# STUDY TEXT
=== Begin Enclosure ===

Data science is the study and practice of how we can extract insight and knowledge from large amounts of data. It is a burgeoning field, currently attracting substantial demand from both academia and industry.

This course provides a practical introduction to the “full stack” of data science analysis, including data collection and processing, data visualization and presentation, statistical model building using machine learning, and big data techniques for scaling these methods. Topics covered include: collecting and processing data using relational methods, time series approaches, graph and network models, free text analysis, and spatial geographic methods; analyzing the data using a variety of statistical and machine learning methods include linear and non-linear regression and classification, unsupervised learning and anomaly detection, plus advanced machine learning methods like kernel approaches, boosting, or deep learning; visualizing and presenting data, particularly focusing the case of high-dimensional data; and applying these methods to big data settings, where multiple machines and distributed computation are needed to fully leverage the data.

As the course name suggests, this course will highlight the practical aspects of data science, with a focus on implementing and making use of the above techniques. Students will complete programming homework that emphasizes practical understanding of the methods described in the course. In addition, students will develop a tutorial on an advanced topic, and will complete a group project that applies these data science techniques to a practical application chosen by the team; these two longer assignments will be done in lieu of a midterm or final.

=== End Enclosure ===

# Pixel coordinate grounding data

=== Begin Enclosure ===

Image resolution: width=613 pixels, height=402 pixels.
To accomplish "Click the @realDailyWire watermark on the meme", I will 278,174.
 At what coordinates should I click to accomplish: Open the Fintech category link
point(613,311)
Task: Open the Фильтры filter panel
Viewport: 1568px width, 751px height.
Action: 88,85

=== End Enclosure ===
=== Begin Enclosure ===

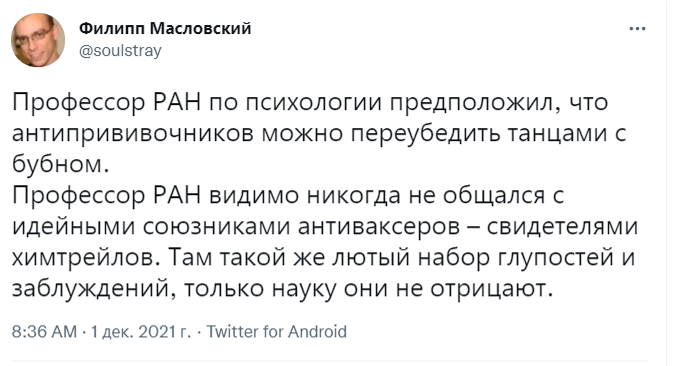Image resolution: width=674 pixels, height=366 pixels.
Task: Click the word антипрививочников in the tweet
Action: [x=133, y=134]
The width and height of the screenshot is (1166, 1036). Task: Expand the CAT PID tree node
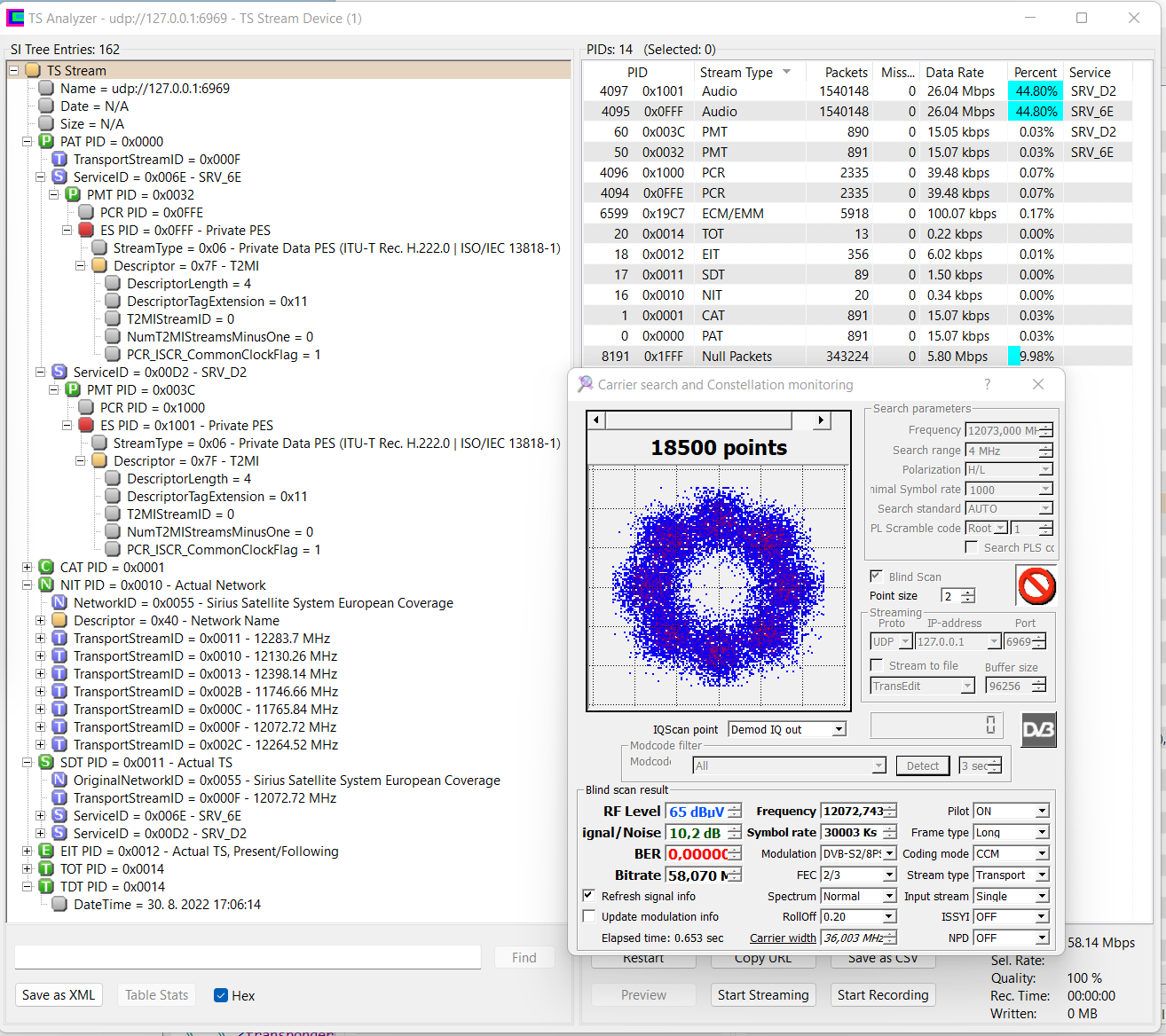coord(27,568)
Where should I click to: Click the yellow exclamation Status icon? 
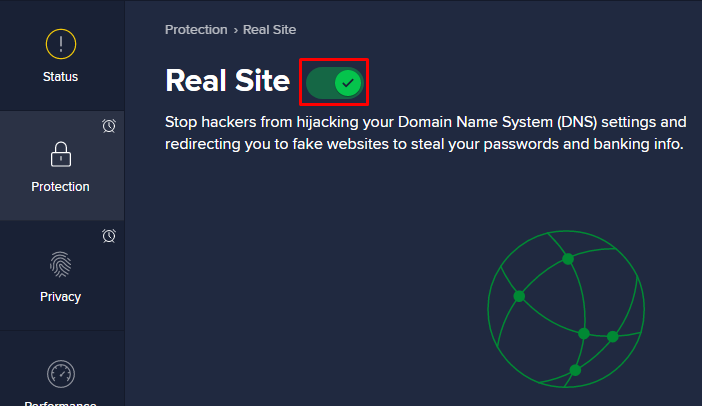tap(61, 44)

=== End Enclosure ===

# REQUIRED ACTIONS
- A) In the course description, which two longer assignments are done in place of a midterm or final?
- B) Condense the paragraph of the course description that begins "As the course name suggests" into a short list that keeps its main facts.

# ANSWER SECTION
- A) A tutorial on an advanced topic and a group project that applies data science techniques to a practical application chosen by the team.

- B)
- The course highlights the practical side of data science, focusing on implementing and using the techniques it covers.
- Programming homework emphasizes practical understanding of the methods.
- Students develop a tutorial on an advanced topic.
- Teams complete a group project applying the techniques to a practical application of their choice.
- The tutorial and project replace a midterm or final.